Page:Sand - Correspondance 1812-1876, 1.djvu/160

Cette page a été validée par deux contributeurs.
157
CORRESPONDANCE DE GEORGE SAND

Mon mari me mande que vous êtes maigre et au régime. Êtes-vous réellement bien guéri, mon cher enfant ? Soignez-vous, ne couchez pas sans feu comme vous le faisiez par négligence l’année dernière, et ayez toujours une tisane rafraîchissante dans votre chambre. Moi, le grand médecin de Nohant, je vous traiterais ex professo. Que deviennent donc tous les malades du village, depuis que je ne suis plus là pour les guérir ou pour les tuer ?

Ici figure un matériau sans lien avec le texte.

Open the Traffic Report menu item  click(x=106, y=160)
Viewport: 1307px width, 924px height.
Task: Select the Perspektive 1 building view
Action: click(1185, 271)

Je vous dirai en confidence avoir eu ici l’occasion d’exercer mes talents ; auprès de qui ? je vous le donne en cent ! Auprès de madame P…, mon implacable ennemie. La malheureuse femme vient de faire un triste voyage à Paris, pour enterrer un fils de vingt ans. Elle était mourante de douleur lorsque le hasard m’a fait connaître sa situation. J’ai couru à elle sur-le-champ, je l’ai trouvée entourée de jeunes gens qui pleuraient leur camarade et s’affligeaient de l’absence d’une femme auprès de la mère désolée. J’ai passé la nuit sur une chaise auprès d’elle. Une triste nuit ! Mais, lorsqu’elle m’a reconnue et qu’abjurant son aversion, elle m’a remerciée avec élan, j’ai éprouvé combien la vengeance noble, celle qui consiste à rendre le bien pour le mal, est un sentiment pur et doux. Nous nous sommes quittées très réconciliées. Je parierais bien qu’à la Châtre et à Nohant surtout, ma conduite passerait pour un trait de folie. N’en parlez pas ; mais, si on en parle et si l’on m’accuse, laissez dire.